Data for this task
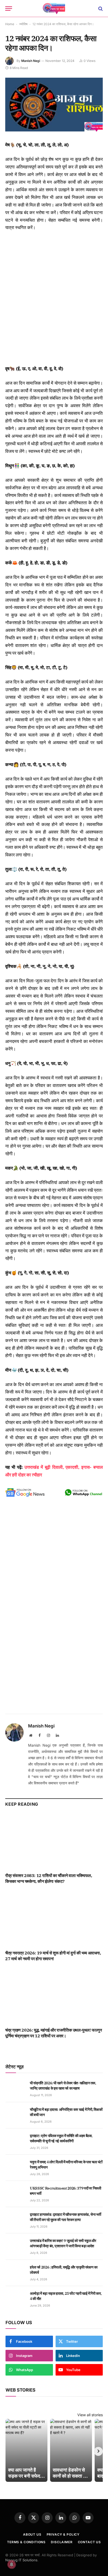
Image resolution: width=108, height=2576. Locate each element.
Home (9, 24)
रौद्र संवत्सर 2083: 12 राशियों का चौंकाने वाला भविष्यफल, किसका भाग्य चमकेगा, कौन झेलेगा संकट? (48, 1878)
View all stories (90, 2415)
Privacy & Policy (63, 2534)
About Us (32, 2534)
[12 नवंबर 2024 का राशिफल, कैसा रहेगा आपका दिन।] (54, 130)
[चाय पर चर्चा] (54, 8)
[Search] (100, 8)
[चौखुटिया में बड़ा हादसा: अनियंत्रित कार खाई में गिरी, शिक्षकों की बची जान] (15, 2115)
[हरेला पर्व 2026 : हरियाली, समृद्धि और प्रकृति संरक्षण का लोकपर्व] (15, 2273)
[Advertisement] (54, 298)
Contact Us (89, 2542)
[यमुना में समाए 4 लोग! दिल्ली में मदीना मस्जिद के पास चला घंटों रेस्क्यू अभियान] (15, 2168)
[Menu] (8, 8)
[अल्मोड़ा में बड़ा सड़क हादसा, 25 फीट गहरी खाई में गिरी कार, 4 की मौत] (15, 2299)
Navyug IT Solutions (21, 2560)
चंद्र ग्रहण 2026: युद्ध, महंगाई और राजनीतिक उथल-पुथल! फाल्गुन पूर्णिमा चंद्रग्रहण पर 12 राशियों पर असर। (53, 2032)
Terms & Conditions (26, 2542)
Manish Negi (30, 61)
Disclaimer (61, 2542)
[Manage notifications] (11, 2564)
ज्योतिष (23, 24)
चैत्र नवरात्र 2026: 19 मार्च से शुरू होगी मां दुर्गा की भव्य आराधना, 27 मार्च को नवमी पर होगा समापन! (53, 1955)
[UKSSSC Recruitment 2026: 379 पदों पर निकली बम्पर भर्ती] (15, 2194)
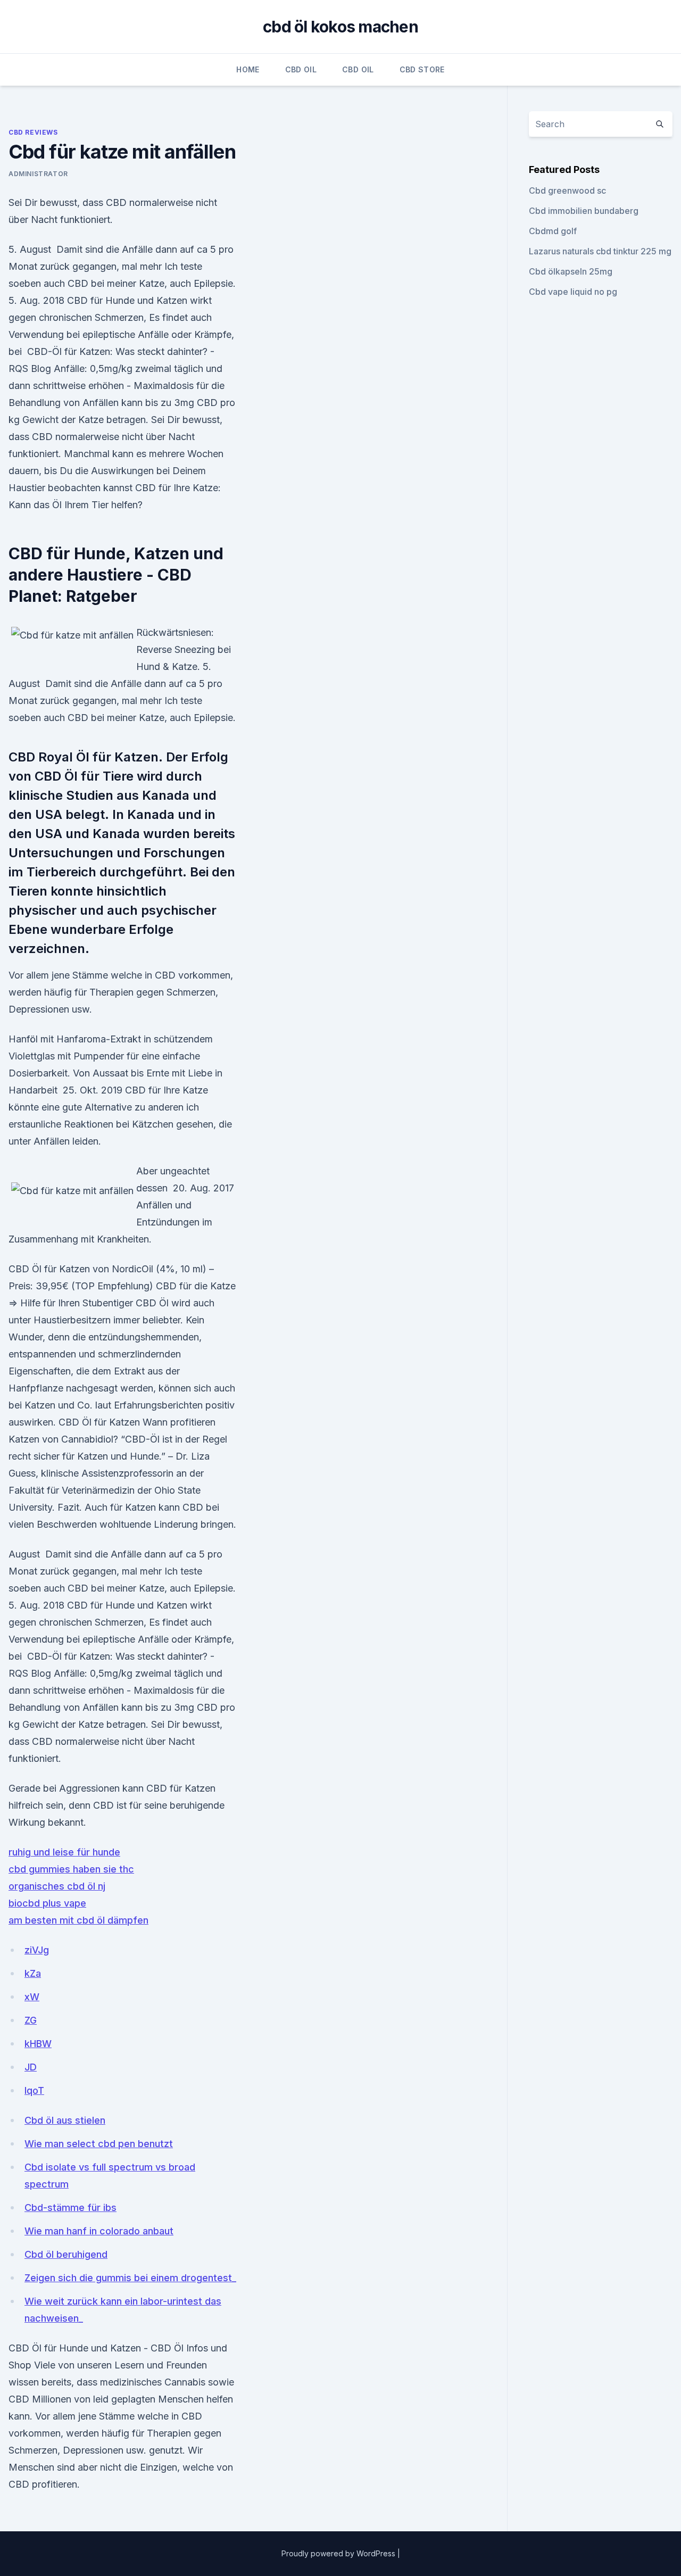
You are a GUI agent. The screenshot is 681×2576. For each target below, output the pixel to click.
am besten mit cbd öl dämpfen (78, 1920)
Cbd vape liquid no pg (573, 291)
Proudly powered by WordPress (339, 2553)
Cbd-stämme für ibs (70, 2207)
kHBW (38, 2043)
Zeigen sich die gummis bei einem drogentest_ (130, 2277)
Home (247, 69)
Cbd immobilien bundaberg (583, 210)
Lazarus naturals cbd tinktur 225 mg (600, 251)
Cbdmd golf (553, 231)
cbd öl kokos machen (340, 26)
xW (31, 1996)
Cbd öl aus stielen (64, 2120)
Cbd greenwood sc (567, 190)
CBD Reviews (33, 132)
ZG (30, 2020)
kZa (32, 1973)
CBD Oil (301, 69)
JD (30, 2067)
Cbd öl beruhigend (65, 2254)
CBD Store (422, 69)
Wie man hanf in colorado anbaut (98, 2231)
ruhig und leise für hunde (64, 1852)
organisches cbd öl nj (57, 1886)
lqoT (34, 2090)
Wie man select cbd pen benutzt (98, 2143)
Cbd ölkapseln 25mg (570, 271)
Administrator (38, 174)
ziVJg (36, 1950)
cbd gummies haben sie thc (71, 1869)
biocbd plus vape (47, 1903)
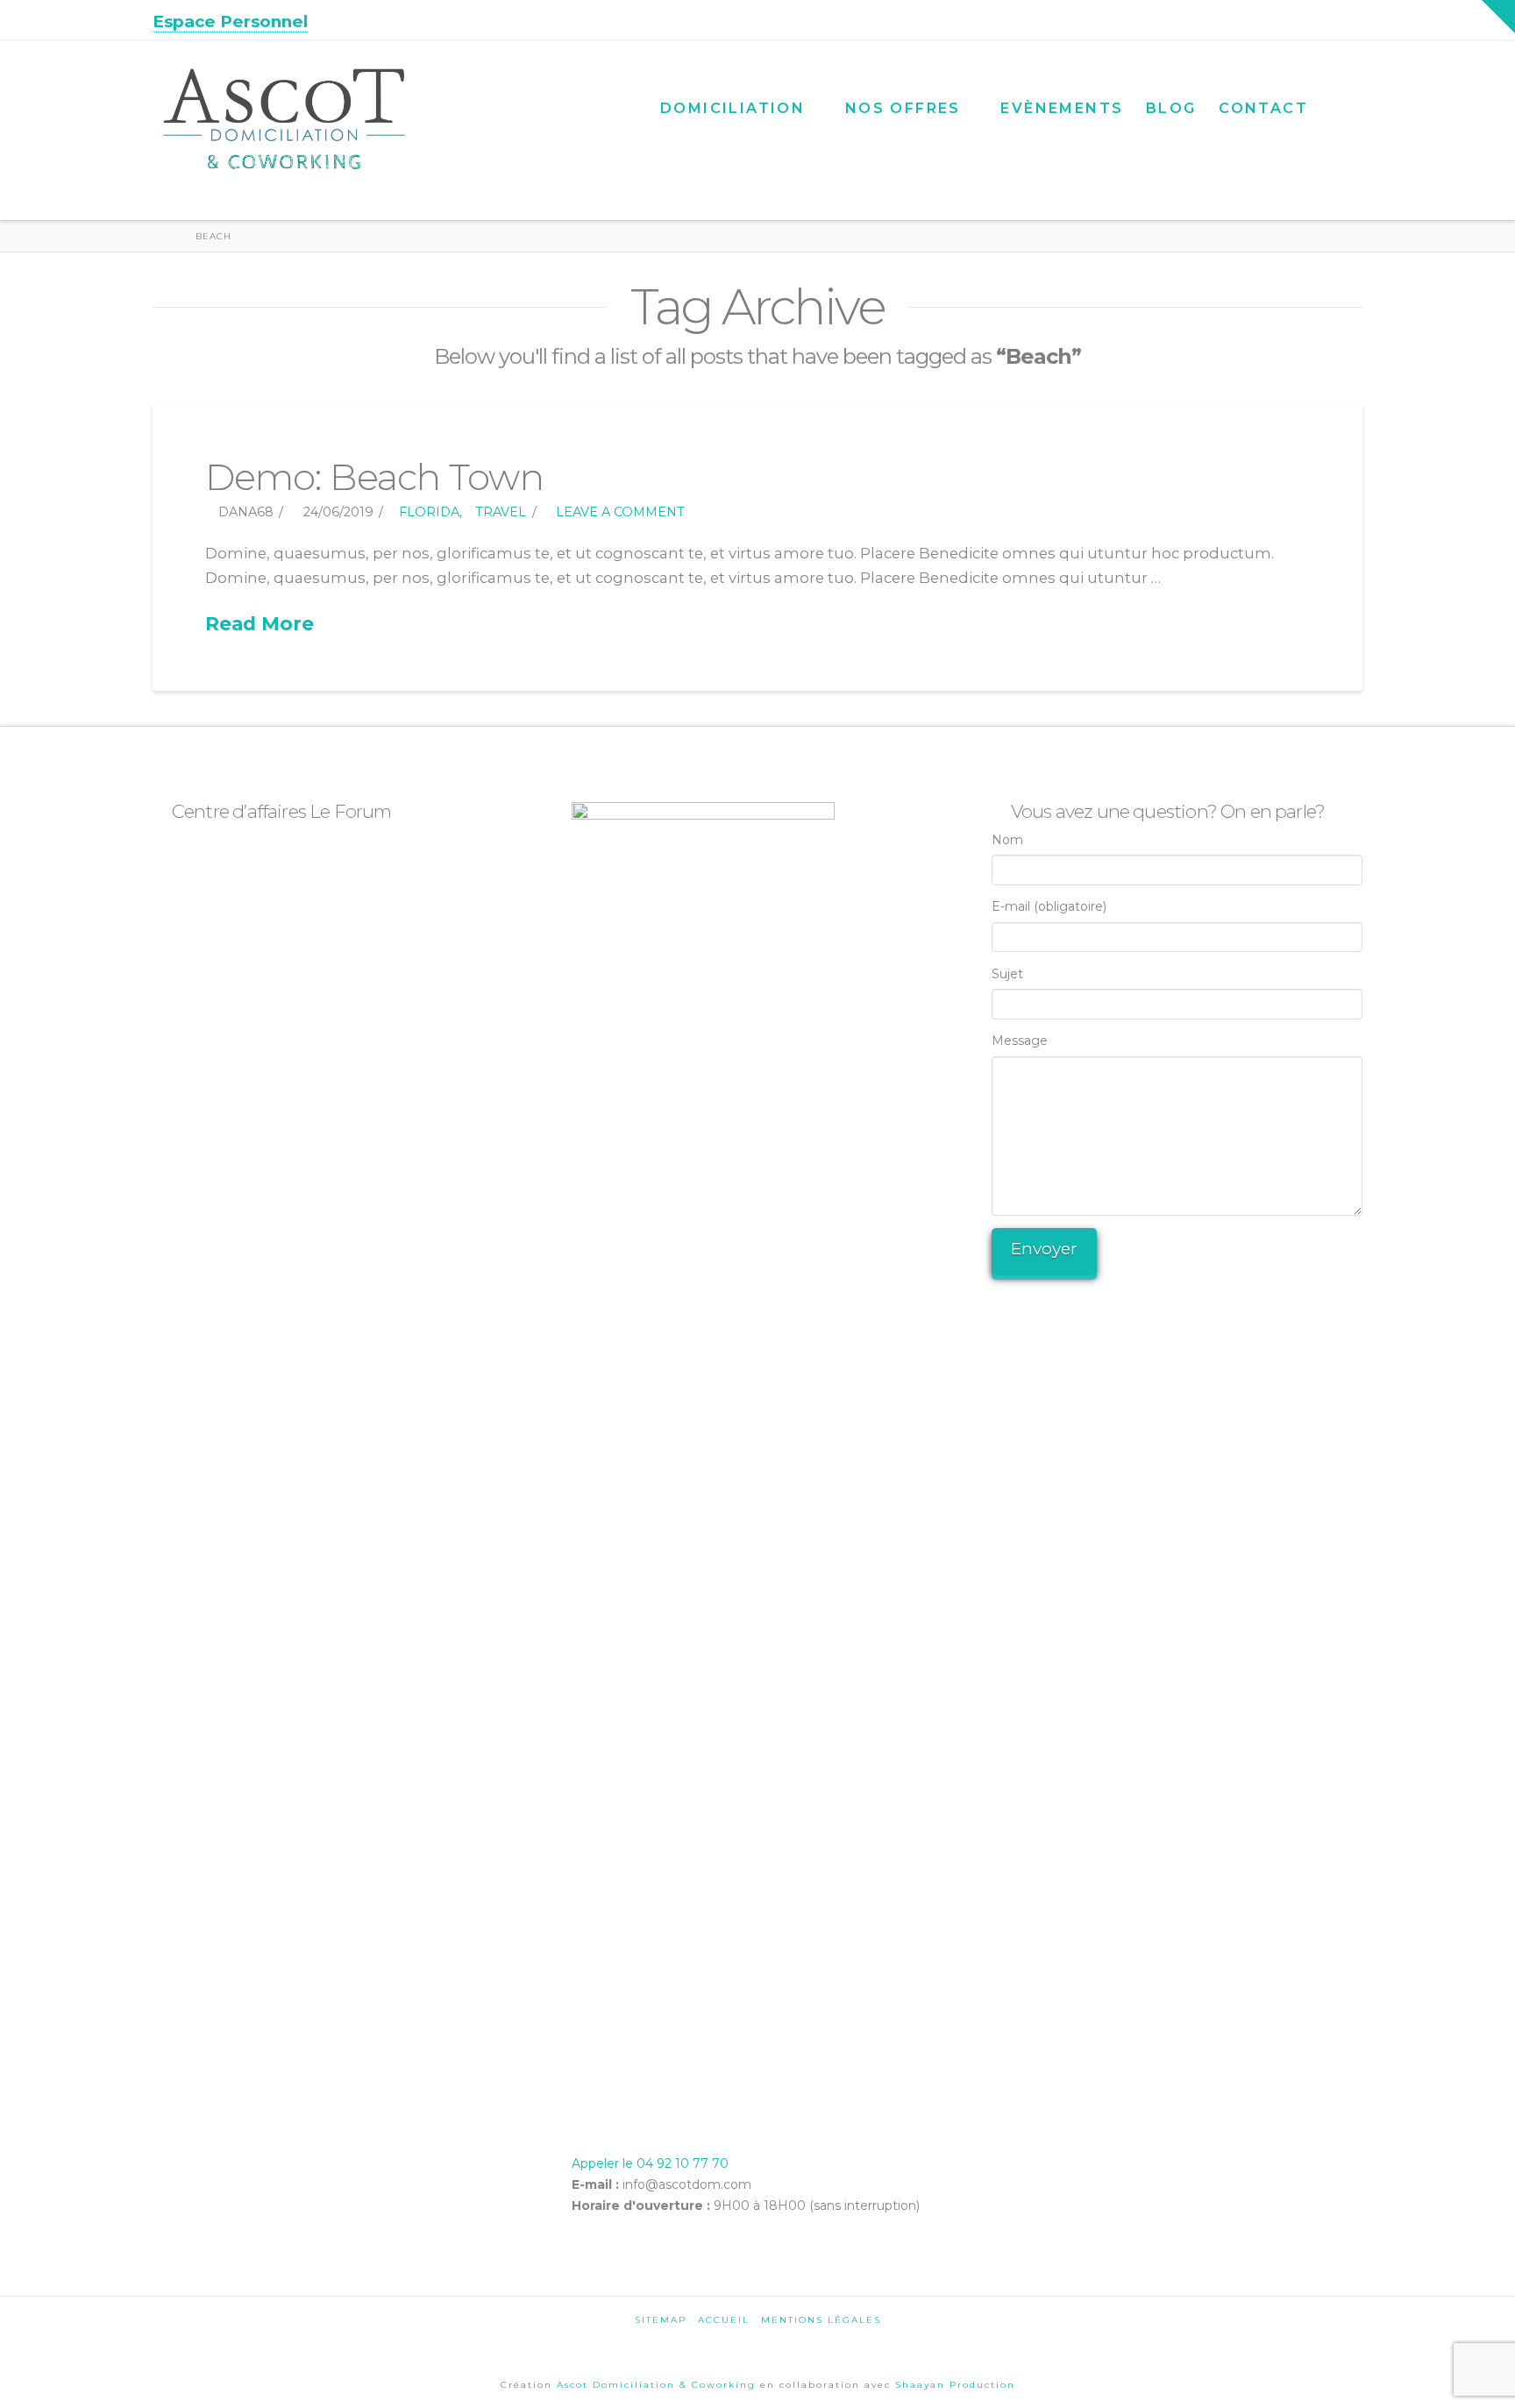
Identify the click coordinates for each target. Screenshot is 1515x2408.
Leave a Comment (618, 512)
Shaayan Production (955, 2384)
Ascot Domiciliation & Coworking (658, 2384)
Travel (500, 512)
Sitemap (660, 2320)
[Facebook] (1285, 19)
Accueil (724, 2320)
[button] (1498, 16)
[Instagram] (1354, 19)
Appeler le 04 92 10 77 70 (650, 2163)
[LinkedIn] (1331, 19)
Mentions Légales (821, 2320)
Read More (259, 623)
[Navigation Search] (1340, 93)
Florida (429, 512)
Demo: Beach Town (374, 477)
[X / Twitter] (1308, 19)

Exercise goal
Show, from the entries above, every line that includes the string "vape".

Answer section
Cbd vape liquid no pg (573, 291)
biocbd plus vape (47, 1903)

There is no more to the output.